• _AIM_
Please copy the records below, changing "Viewport" to "Screen size" and keeping everything else the same. Leave the pictures out.

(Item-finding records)
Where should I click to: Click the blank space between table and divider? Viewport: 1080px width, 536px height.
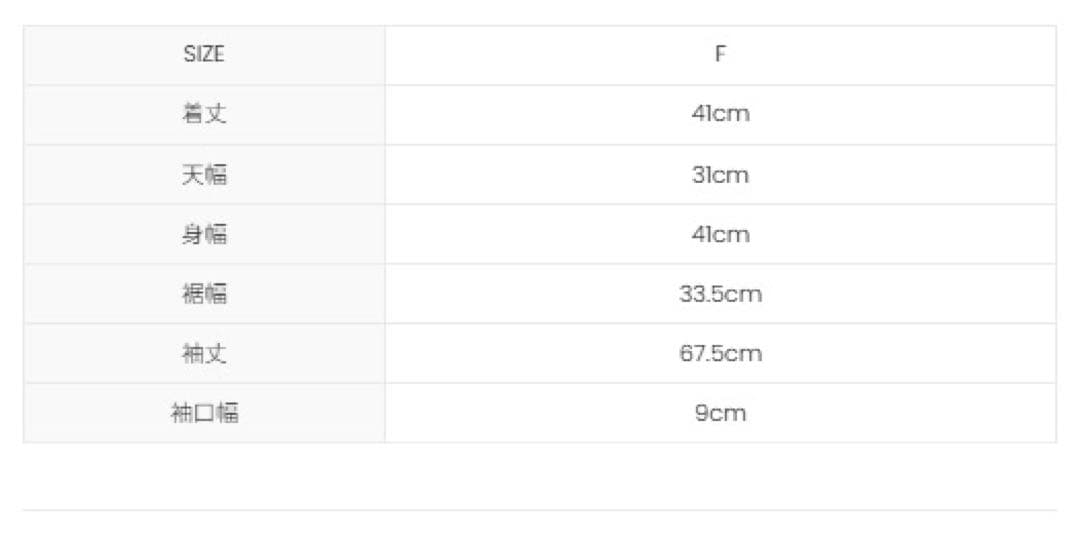540,476
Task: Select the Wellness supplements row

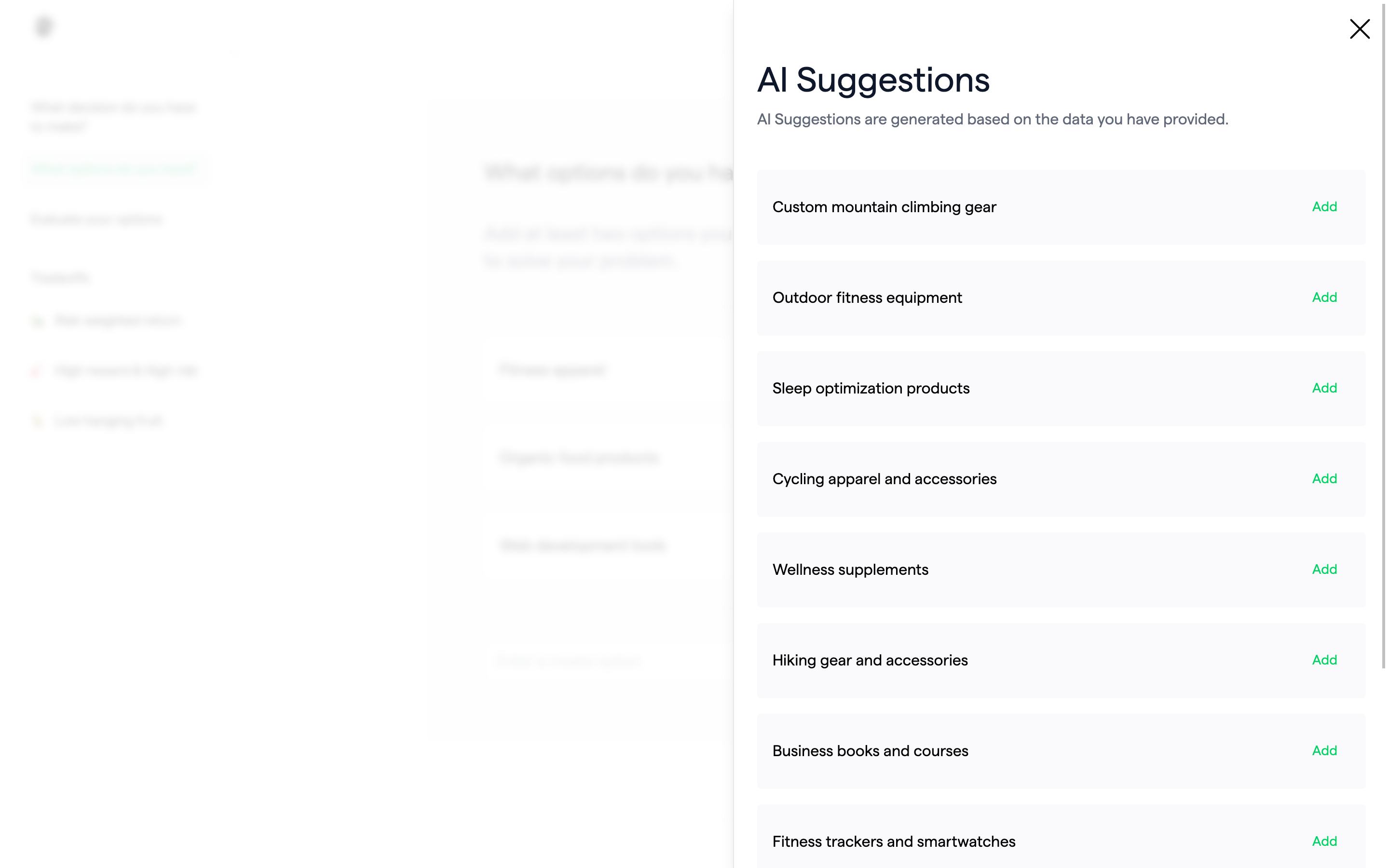Action: click(1061, 570)

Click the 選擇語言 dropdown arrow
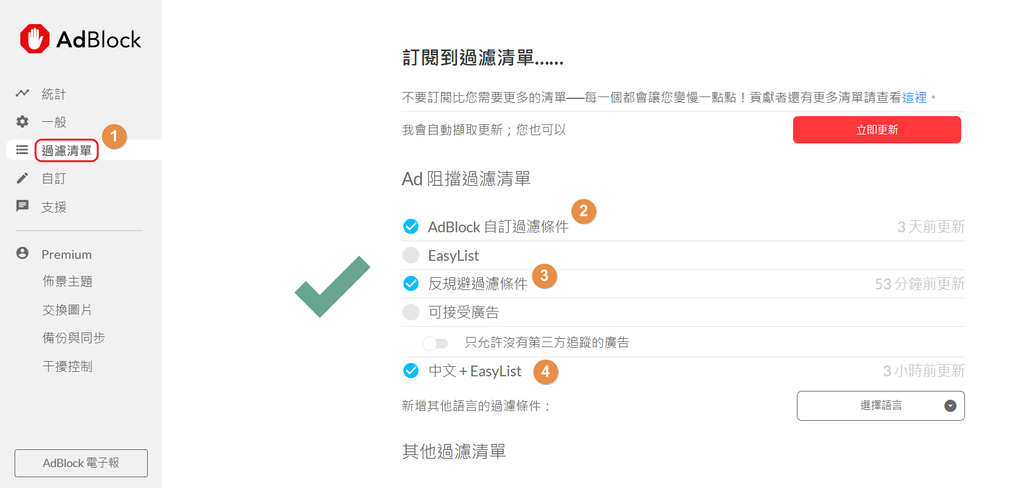[x=950, y=406]
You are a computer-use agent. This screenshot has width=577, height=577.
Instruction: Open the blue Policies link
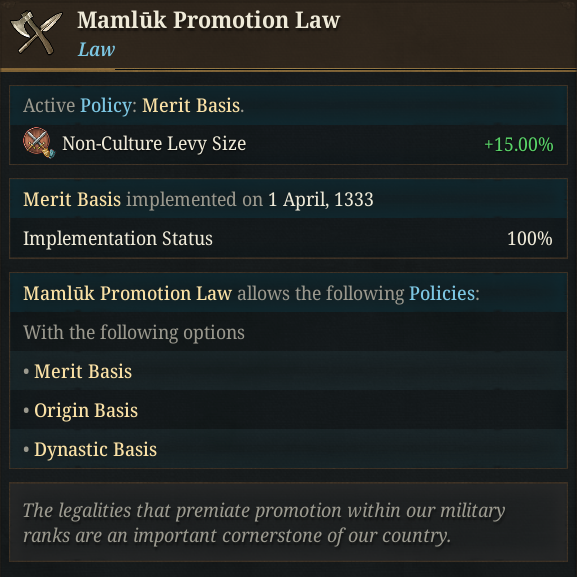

• _EXERCISE ANSWER_
Where should I click to: Click the blank space between table and divider? Screen size: 1080px width, 536px height.
540,476
Task: Select the Wellness supplements row

Action: click(1061, 570)

Click the 選擇語言 dropdown arrow
[x=950, y=406]
You are a computer-use agent. This screenshot has width=577, height=577.
Instruction: Open the blue Policies link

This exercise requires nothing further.